| What is expected |
Every line of the listing that holds the word "Open" should be returned.
=====
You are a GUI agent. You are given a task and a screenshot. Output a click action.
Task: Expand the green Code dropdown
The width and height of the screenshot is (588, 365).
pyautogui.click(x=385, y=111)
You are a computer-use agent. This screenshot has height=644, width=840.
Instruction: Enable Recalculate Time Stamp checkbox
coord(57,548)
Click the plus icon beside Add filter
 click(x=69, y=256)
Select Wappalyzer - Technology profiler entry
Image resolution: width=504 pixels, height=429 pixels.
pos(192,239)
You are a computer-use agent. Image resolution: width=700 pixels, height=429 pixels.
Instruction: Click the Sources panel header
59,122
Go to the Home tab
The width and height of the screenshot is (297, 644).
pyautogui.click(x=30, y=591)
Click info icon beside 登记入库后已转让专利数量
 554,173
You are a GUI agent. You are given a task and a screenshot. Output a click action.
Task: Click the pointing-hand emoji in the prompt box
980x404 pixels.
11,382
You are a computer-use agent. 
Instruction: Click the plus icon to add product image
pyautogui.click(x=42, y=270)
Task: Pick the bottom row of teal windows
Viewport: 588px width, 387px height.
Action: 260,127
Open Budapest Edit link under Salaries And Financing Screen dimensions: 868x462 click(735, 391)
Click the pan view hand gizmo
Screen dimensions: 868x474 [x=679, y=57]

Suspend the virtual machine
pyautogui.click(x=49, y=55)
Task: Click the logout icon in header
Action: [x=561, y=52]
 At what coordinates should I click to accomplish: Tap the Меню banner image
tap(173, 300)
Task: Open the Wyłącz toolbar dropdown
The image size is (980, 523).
=====
| Written response |
Open Budapest Edit link under Salaries And Financing Screen dimensions: 868x462 click(735, 391)
Task: Open the Wyłącz toolbar dropdown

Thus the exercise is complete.